People who participate in sports are athletes. I’ve been involved in discussions about whether NASCAR drivers and golfers are athletes. Even some baseball players deny being athletes themselves. Yet an athlete, by definition, is someone who can meld the mental processes into some form of muscle control better than the rest of us–hand/eye coordination, as they say. NASCAR drivers have endurance (always considered an athletic trait) and the ability to use their muscles to control a car moving in close proximity to others at 200+ mph. Golfers, likewise, have phenomenal muscle control in much the same way as world-class swimmers and divers. They pretty much use every muscle in their body in graceful coordination.
Sorry…off on a tangent!
Games are an evolutionary creation. Any game with a ball began as someone threw an object, or tried to hit something thrown to them. Golf, like field hockey, began with people hitting a small obect on the ground with a stick. Games picked up rules as they became means of competition. Golfers began trying to hit stones into rabbit holes, then developed into a contest to see who could put their stone into a hole more quickly, or with fewer strikes.
There are other individual sports in which a participant actually plays against himself or some standard. All bowlers want to score 300. But golf is unique. The conditions of play change every day, and often with every stroke. Bowlers may have to deal with hard or soft lanes, but the air conditioning generally can be counted on to work. And it usually doesn’t rain on the lanes.
Even a course someone plays every day offers a different test each time. The tee boxes are moved around, and the holes are cut at different spots on the greens. The wind changes direction and intensity. The fairways and greens may need cutting, or might be soft or hard depending on weather conditions. Or any combination of these variables. Of course, the less skill a golfer has the more likely each round will be different. If I hit a 260 yard drive down the left side of this fairway today, I may hit a 220 yard drive down the right side tomorrow. Is it in the rough, on the fairway, in a bunker, or even the water? Pretty good variance there without even considering the other factors. And a 30 yard pitch from one side of a green can be far different from a 30 yard pitch from the opposite direction.
Yes, endurance does come into play in golf, too. Typically, a golf course is about 6700 yards long, tees to greens, measured down the middle of the fairway. That’s a little under four miles. Not really a long walk, but it is augmented by many more yards from one hole to the next, and plenty of walking around greens and looking for lost balls. Certainly no marathon, but the legs are important for the swing, and when they get tired the swing suffers.

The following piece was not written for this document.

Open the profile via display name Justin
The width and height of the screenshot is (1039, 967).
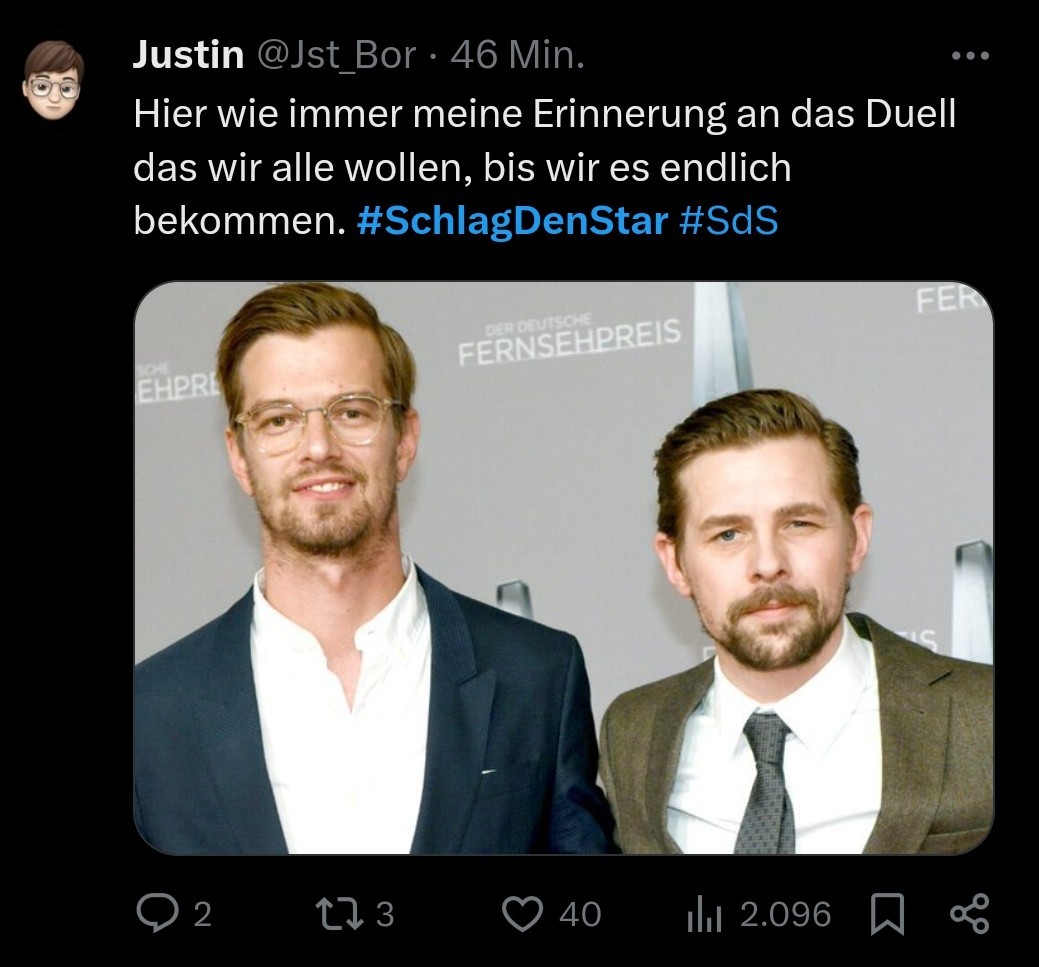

Most of all, golf is a game of the mind. The competition is one between the golfer and his mind, with the course and weather being both distraction and obstacle. I think that is why it appeals to me. I can’t get mad because a lineman missed his block, or the outfielder was out of position. I can’t even allow myself to get mad at me, because that also negatively affects my play. What Yogi Berra said about baseball is true in golf: “You can’t think and hit at the same time.” The swing must be trained to perform automatically. When I’m hitting the ball poorly, I often make things worse by trying to think as I swing. Mind control is everything.
Golf is my game. After many years of football, baseball, basketball, racquetball, flickerball, and softball, I’m devoted to a game without the word “ball” in its name. What my body now refuses to do is react quickly, and that’s what those other sports require. Golf doesn’t ask me to react, except mentally. And that’s an even greater challenge.